本發明提供了一種用于檢測糞便樣品中金黃色葡萄球菌活性的熒光RAA引物和探針及檢測方法，該熒光RAA引物和熒光探針可以快速、定性檢測糞便樣本中的金黃色葡萄球菌活性，能在39℃常溫下檢測，20分鐘內即可出診斷結果，大大縮短檢測時間；該熒光RAA引物和熒光探針特異性更強、靈敏度更高，完全滿足疫情快速診斷和全程監控，為疫情早診斷、早治療、降低病死率以及控制疫情爭取時間。

技術領域

本發明屬于體外核酸檢測領域，具體涉及一種用于檢測糞便樣品中金黃色葡萄球菌活性的熒光RAA引物和探針及檢測方法。

背景技術

金黃色葡萄球菌(Staphyloccocusaureus)是引起食物中毒的主要致病菌之一，在自然界中廣泛存在，尤其是肉及肉制品、乳及乳制品等主要的食品類別中，屬于革蘭氏陽性菌，直徑為0.8～1.5微米，無鞭毛、芽孢，少數有莢膜，不能運動，為需氧或兼性厭氧菌。最適宜的生長溫度為37℃，pH值為7.4。金黃色葡萄球菌具有高度的耐鹽性，可以分解乳糖、麥芽糖、蔗糖、核糖、松二糖、甘露糖產酸不產氣，在1884年首次被發現，Rosenbach在固體培養基上培養出葡萄球菌，并在同年記錄了它能引起食物中毒。

金黃色葡萄球菌自身細胞膜相對致密，存活率相對較高，同時，產生的金黃色葡萄球菌腸毒素種類繁多、致病性強，且易溶于水、鹽溶液，能夠耐受胃液中的蛋白酶，100℃30min內仍可存活。有資料報道，在每100g食物中含有不足18μg的腸毒素便能引起金黃色葡萄球菌中毒癥狀。該腸毒素是由血漿凝固酶或耐熱酸酶陽性菌株所產生的一類結構相關、毒力相似、抗原性不同的胞外蛋白質，經過血清學鑒定包括14種，常見的有SEA、SEB、SEC、SED、SEE。同時金黃色葡萄球菌還能產生α、β、γ、δ四種溶血毒素，這些溶血毒素可以導致血小板和溶酶體損傷，有的毒素還可以導致白細胞和巨噬細胞的損壞，有的可以導致血液中纖維蛋白的沉積。其分泌的葡萄球菌腸毒素可引起人類胃腸炎性等多種疾病。據報道，每100克食物中含18微克葡萄球菌腸毒素時即可引起金黃色葡萄球菌食物中毒。根據美國疾病控制中心報告，由金黃色葡萄球菌引起的感染占第二位，僅次于大腸桿菌。

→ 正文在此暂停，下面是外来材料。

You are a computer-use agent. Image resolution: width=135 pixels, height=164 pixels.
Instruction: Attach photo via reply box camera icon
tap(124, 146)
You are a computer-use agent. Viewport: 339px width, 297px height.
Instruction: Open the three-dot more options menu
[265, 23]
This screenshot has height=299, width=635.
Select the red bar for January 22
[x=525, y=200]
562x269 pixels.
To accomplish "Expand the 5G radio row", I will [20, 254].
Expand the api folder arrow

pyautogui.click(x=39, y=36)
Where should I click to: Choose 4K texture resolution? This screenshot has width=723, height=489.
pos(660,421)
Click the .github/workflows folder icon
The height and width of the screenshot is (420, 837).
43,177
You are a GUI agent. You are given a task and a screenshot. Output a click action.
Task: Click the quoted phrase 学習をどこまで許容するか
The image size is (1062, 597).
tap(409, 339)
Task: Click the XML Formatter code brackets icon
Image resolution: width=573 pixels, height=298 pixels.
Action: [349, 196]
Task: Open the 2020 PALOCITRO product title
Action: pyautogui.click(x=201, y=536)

傳統的檢測方法檢測周期長，且分離陽性率低，往往會延誤病程和疫情的控制。分子生物學診斷方法可以在癥狀時期檢測到細菌的感染，并且快速靈敏，目前已被廣泛的應用于金黃色葡萄球菌的檢測。目前，國內外已建立的金黃色葡萄球菌檢測方法有實時PCR檢測方法、半巢式PCR檢測方法、LAMP檢測方法等，但PCR方法需要使用復雜的儀器和裝備精良的實驗室，而LAMP方法引物較復雜，必須用特殊的軟件設計，且用LAMP方法得到的擴增產物是一些大小不等的片段，無法直接克隆和測序，只能用于判斷目的基因的存在。

發明內容

本發明目的是提供一種用于重組酶介導核酸擴增技術檢測金黃色葡萄球菌活性的熒光RAA引物和熒光探針以及使用該熒光RAA引物和熒光探針對金黃色葡萄球菌活性的檢測方法，該檢測方法可以快速、定性檢測糞便樣本中的金黃色葡萄球菌活性。

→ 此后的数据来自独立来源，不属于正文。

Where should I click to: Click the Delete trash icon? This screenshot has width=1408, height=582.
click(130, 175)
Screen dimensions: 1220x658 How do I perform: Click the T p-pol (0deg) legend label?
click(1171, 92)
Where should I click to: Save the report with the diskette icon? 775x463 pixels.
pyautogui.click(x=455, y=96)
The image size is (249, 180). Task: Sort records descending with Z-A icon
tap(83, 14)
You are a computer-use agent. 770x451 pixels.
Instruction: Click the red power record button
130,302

本發明的一個目的是提供一種用于檢測金黃色葡萄球菌的引物對，所述引物對包括下述1)-3)中的至少一種：

1)序列表中SEQ ID №：1所示核苷酸序列和序列表中SEQ ID №：2所示核苷酸序列；

2)在高嚴謹條件下可與序列表中SEQ ID №：1限定的核苷酸序列雜交的核苷酸序列；和在高嚴謹條件下可與序列表中SEQ ID №：2限定的核苷酸序列雜交的核苷酸序列；

3)與1)、或2)限定的核苷酸序列具有90％以上同源性，且具有相同功能的核苷酸序列。

具體的，所述同源性為95％以上；再具體的為96％以上；再具體的為97％以上；再具體的為98％以上；再具體的為99％以上。

上述高嚴謹條件可為用6×SSC，0.5％SDS的溶液，在65℃下雜交，然后用2×SSC，0.1％SDS和1×SSC，0.1％SDS各洗膜一次。